Street children without support

UNICEF and the NGOs working with children also warn that the pandemic threatens to cause an unprecedented humanitarian crisis for children engaged in begging and garbage collection. With lockdowns in cities, there are no handouts or street vending and many have lost the precarious governmental or non-governmental aid they received because they are not registered, and not even their families, who have sent them to beg, know their whereabouts. It is estimated that more than 150 million children worldwide are homeless and live in the markets where they trade, or in makeshift slums. Their exposure and vulnerability to malnutrition has greatly increased and they live in totally unsanitary conditions, suffering from scabies and other diseases and without access to safe water and sanitation.  

News of this dramatic situation for children has multiplied with the pandemic. In Senegal, 50,000 child beggars from Koranic schools have been left on the streets.

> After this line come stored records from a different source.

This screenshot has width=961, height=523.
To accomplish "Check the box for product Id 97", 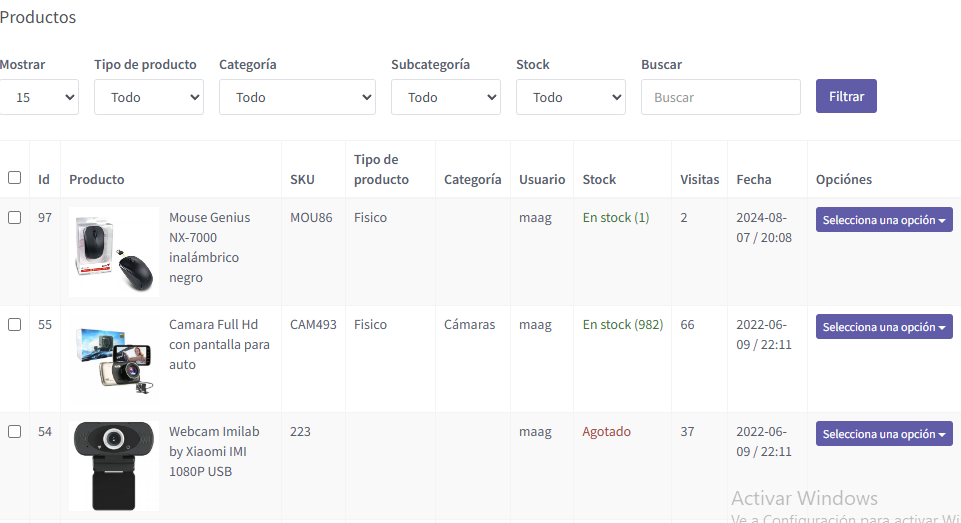I will click(x=14, y=218).

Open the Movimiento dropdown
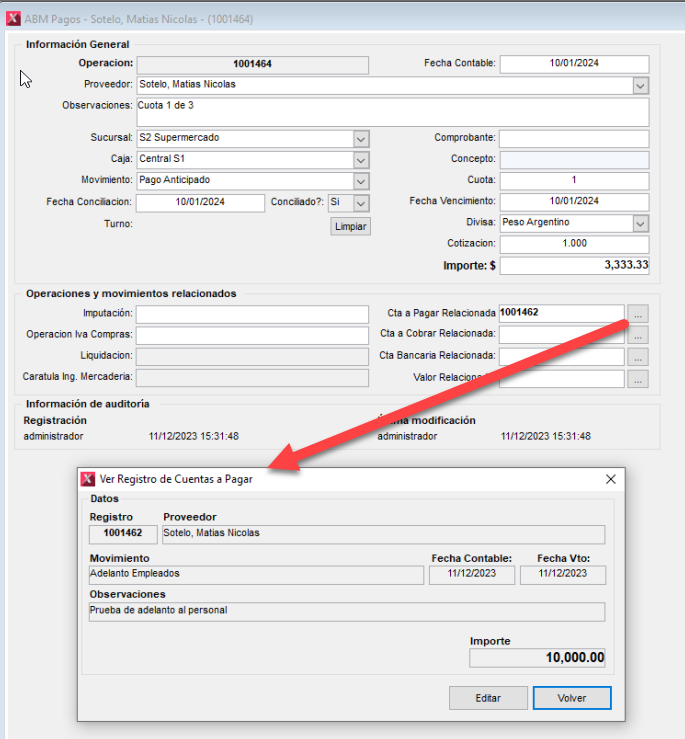361,181
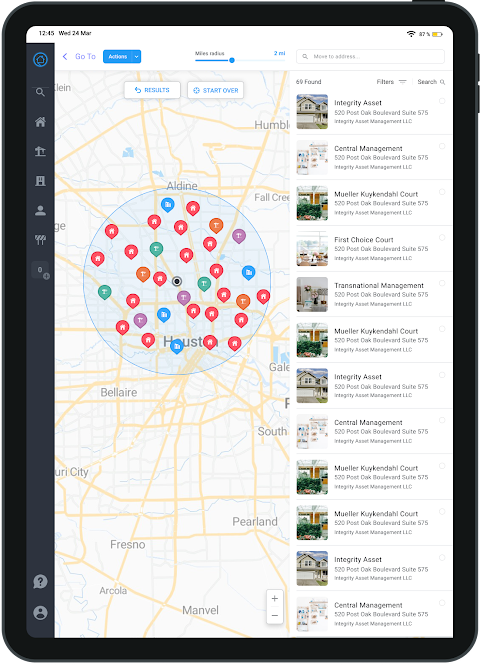Viewport: 480px width, 665px height.
Task: Click the Move to address input field
Action: click(x=370, y=56)
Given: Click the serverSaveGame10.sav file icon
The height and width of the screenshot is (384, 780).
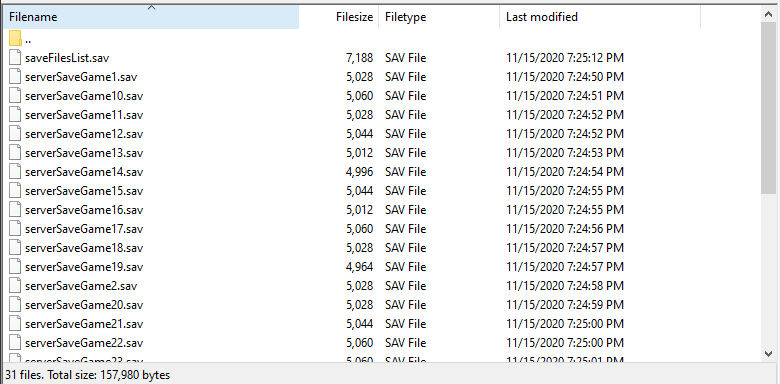Looking at the screenshot, I should pyautogui.click(x=15, y=96).
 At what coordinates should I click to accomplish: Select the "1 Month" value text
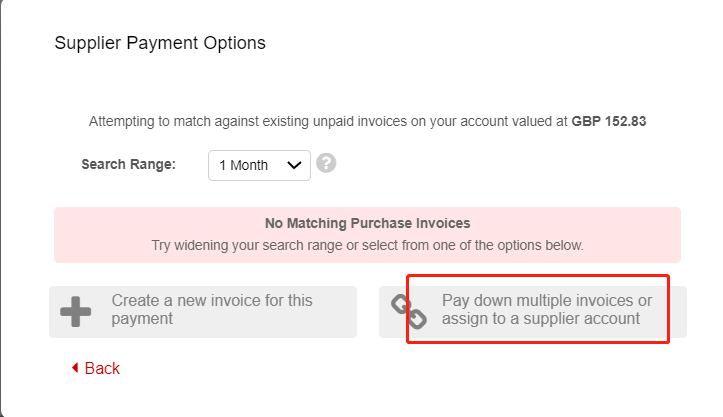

In Ghana there are fears about the fate of some 100,000 homeless children. In Nigeria, where some 10.5 million children were out of school last year and more than 360,000 children were at risk of suffering acute malnutrition, there are serious concerns about the fate of the street vendors of water, fruit, sweets and trinkets who proliferate in the country’s cities and who have been left without a livelihood for themselves and their families. The African Union describes this as the “informal sector”, which is also widespread in countries like South Africa, Rwanda or Zimbabwe.

The WHO and the World Food Programme warn that last June malnutrition had notably increased in Yemen, the Democratic Republic of Congo and Afghanistan, countries that account for one third of the total number of people suffering from extreme hunger, with Venezuela being the fourth country in the world most affected by the food crisis.  

In India, the neglect in which some communities live has worsened with the pandemic. An example is the situation of primitive tribal groups, such as the Chenchus of the Dornala area in Andhra Pradesh, who have been living for decades with a high risk of malnutrition, lack of access to water and poor sanitary conditions, and who motivated one of the aid projects of the Foundation, in collaboration with the Vicente Ferrer Foundation. There, the lack of information on the pandemic is mainly affecting women who need to fetch water and who have been rejected for fear of contagion.

News of the children’s distress in poor countries has made the headlines in international media, albeit not with the required visibility. The world is facing a humanitarian disaster that requires awareness and immediate pressure on politicians and business owners for immediate action. This reaction has already started and is urgently developing. Collaborative projects such as those planned by the We Are Water Foundation open a door to hope that we must all enlarge.